Records shown below:

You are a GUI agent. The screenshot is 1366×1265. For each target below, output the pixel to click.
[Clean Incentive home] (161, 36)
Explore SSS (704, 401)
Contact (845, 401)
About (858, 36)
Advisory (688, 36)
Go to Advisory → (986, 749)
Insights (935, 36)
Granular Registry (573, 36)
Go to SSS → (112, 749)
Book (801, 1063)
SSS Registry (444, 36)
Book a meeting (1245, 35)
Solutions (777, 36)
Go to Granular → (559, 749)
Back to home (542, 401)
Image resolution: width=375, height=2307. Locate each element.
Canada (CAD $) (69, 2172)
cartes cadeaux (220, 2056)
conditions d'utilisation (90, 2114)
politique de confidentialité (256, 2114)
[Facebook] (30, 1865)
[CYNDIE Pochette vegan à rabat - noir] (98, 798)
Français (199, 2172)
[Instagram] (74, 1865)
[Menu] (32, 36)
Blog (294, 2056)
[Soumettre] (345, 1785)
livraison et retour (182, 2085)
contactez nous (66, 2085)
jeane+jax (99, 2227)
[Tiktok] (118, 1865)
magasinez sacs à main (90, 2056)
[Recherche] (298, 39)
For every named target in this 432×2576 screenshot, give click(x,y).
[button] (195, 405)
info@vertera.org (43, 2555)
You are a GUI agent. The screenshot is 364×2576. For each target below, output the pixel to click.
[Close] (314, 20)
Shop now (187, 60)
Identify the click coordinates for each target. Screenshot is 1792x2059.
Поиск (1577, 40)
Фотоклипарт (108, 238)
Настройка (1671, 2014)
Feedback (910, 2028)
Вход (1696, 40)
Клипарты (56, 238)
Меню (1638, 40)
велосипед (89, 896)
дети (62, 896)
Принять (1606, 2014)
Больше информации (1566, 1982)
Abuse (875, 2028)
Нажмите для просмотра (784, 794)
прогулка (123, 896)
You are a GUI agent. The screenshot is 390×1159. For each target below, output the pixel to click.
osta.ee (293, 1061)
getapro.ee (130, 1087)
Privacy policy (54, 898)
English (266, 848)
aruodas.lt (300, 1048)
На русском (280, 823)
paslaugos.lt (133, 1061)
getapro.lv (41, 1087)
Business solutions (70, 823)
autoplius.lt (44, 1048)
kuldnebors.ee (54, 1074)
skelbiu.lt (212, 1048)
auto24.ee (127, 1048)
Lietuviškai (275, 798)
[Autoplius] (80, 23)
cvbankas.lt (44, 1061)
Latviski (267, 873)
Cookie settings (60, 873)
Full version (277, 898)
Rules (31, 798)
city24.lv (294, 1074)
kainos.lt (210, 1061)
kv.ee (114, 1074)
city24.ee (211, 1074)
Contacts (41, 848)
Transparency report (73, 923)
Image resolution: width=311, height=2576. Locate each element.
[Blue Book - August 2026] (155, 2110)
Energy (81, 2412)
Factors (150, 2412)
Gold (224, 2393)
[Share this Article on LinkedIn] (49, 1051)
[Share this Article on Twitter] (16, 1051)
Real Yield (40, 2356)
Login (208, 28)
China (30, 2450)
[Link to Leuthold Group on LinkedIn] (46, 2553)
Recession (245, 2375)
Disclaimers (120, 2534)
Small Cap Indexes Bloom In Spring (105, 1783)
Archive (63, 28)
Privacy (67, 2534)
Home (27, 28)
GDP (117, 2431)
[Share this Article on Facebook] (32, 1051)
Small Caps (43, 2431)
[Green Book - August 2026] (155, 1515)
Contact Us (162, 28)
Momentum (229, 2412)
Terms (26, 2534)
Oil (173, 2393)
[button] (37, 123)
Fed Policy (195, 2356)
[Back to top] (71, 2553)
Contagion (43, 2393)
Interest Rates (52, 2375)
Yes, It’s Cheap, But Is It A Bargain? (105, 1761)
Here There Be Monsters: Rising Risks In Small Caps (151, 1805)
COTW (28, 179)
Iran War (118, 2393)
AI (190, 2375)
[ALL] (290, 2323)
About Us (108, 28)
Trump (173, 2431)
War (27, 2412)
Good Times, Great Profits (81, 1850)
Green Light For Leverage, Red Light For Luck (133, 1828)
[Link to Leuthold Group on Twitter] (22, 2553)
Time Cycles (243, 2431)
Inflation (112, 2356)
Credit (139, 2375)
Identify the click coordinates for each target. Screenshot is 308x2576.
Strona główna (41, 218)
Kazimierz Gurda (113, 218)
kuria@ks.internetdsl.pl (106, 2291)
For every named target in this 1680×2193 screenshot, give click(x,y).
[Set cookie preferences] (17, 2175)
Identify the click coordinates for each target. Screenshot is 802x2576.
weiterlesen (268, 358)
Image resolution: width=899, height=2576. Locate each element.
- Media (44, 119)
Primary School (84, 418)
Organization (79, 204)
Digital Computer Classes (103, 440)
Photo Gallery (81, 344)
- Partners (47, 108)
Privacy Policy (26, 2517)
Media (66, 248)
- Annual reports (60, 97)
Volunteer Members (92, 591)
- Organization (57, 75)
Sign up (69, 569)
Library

End of Records shown.

**Your assignment**
Retype the entries shown above. Keep every word exactly as it is.

**Reply**
You are a GUI agent. The screenshot is 1366×1265. For each target below, output the pixel to click.
[Clean Incentive home] (161, 36)
Explore SSS (704, 401)
Contact (845, 401)
About (858, 36)
Advisory (688, 36)
Go to Advisory → (986, 749)
Insights (935, 36)
Granular Registry (573, 36)
Go to SSS → (112, 749)
Book (801, 1063)
SSS Registry (444, 36)
Book a meeting (1245, 35)
Solutions (777, 36)
Go to Granular → (559, 749)
Back to home (542, 401)
Image resolution: width=375, height=2307. Locate each element.
Canada (CAD $) (69, 2172)
cartes cadeaux (220, 2056)
conditions d'utilisation (90, 2114)
politique de confidentialité (256, 2114)
[Facebook] (30, 1865)
[CYNDIE Pochette vegan à rabat - noir] (98, 798)
Français (199, 2172)
[Instagram] (74, 1865)
[Menu] (32, 36)
Blog (294, 2056)
[Soumettre] (345, 1785)
livraison et retour (182, 2085)
contactez nous (66, 2085)
jeane+jax (99, 2227)
[Tiktok] (118, 1865)
magasinez sacs à main (90, 2056)
[Recherche] (298, 39)
For every named target in this 432×2576 screenshot, give click(x,y).
[button] (195, 405)
info@vertera.org (43, 2555)
You are a GUI agent. The screenshot is 364×2576. For each target below, output the pixel to click.
[Close] (314, 20)
Shop now (187, 60)
Identify the click coordinates for each target. Screenshot is 1792x2059.
Поиск (1577, 40)
Фотоклипарт (108, 238)
Настройка (1671, 2014)
Feedback (910, 2028)
Вход (1696, 40)
Клипарты (56, 238)
Меню (1638, 40)
велосипед (89, 896)
дети (62, 896)
Принять (1606, 2014)
Больше информации (1566, 1982)
Abuse (875, 2028)
Нажмите для просмотра (784, 794)
прогулка (123, 896)
You are a GUI agent. The screenshot is 390×1159. For each target below, output the pixel to click.
osta.ee (293, 1061)
getapro.ee (130, 1087)
Privacy policy (54, 898)
English (266, 848)
aruodas.lt (300, 1048)
На русском (280, 823)
paslaugos.lt (133, 1061)
getapro.lv (41, 1087)
Business solutions (70, 823)
autoplius.lt (44, 1048)
kuldnebors.ee (54, 1074)
skelbiu.lt (212, 1048)
auto24.ee (127, 1048)
Lietuviškai (275, 798)
[Autoplius] (80, 23)
cvbankas.lt (44, 1061)
Latviski (267, 873)
Cookie settings (60, 873)
Full version (277, 898)
Rules (31, 798)
city24.lv (294, 1074)
kainos.lt (210, 1061)
kv.ee (114, 1074)
city24.ee (211, 1074)
Contacts (41, 848)
Transparency report (73, 923)
Image resolution: width=311, height=2576. Locate each element.
[Blue Book - August 2026] (155, 2110)
Energy (81, 2412)
Factors (150, 2412)
Gold (224, 2393)
[Share this Article on LinkedIn] (49, 1051)
[Share this Article on Twitter] (16, 1051)
Real Yield (40, 2356)
Login (208, 28)
China (30, 2450)
[Link to Leuthold Group on LinkedIn] (46, 2553)
Recession (245, 2375)
Disclaimers (120, 2534)
Small Cap Indexes Bloom In Spring (105, 1783)
Archive (63, 28)
Privacy (67, 2534)
Home (27, 28)
GDP (117, 2431)
[Share this Article on Facebook] (32, 1051)
Small Caps (43, 2431)
[Green Book - August 2026] (155, 1515)
Contact Us (162, 28)
Momentum (229, 2412)
Terms (26, 2534)
Oil (173, 2393)
[button] (37, 123)
Fed Policy (195, 2356)
[Back to top] (71, 2553)
Contagion (43, 2393)
Interest Rates (52, 2375)
Yes, It’s Cheap, But Is It A Bargain? (105, 1761)
Here There Be Monsters: Rising Risks In Small Caps (151, 1805)
COTW (28, 179)
Iran War (118, 2393)
AI (190, 2375)
[ALL] (290, 2323)
About Us (108, 28)
Trump (173, 2431)
War (27, 2412)
Good Times, Great Profits (81, 1850)
Green Light For Leverage, Red Light For Luck (133, 1828)
[Link to Leuthold Group on Twitter] (22, 2553)
Time Cycles (243, 2431)
Inflation (112, 2356)
Credit (139, 2375)
Identify the click coordinates for each target. Screenshot is 308x2576.
Strona główna (41, 218)
Kazimierz Gurda (113, 218)
kuria@ks.internetdsl.pl (106, 2291)
For every named target in this 1680×2193 screenshot, give click(x,y).
[Set cookie preferences] (17, 2175)
Identify the click coordinates for each target. Screenshot is 802x2576.
weiterlesen (268, 358)
Image resolution: width=899, height=2576. Locate each element.
- Media (44, 119)
Primary School (84, 418)
Organization (79, 204)
Digital Computer Classes (103, 440)
Photo Gallery (81, 344)
- Partners (47, 108)
Privacy Policy (26, 2517)
Media (66, 248)
- Annual reports (60, 97)
Volunteer Members (92, 591)
- Organization (57, 75)
Sign up (69, 569)
Library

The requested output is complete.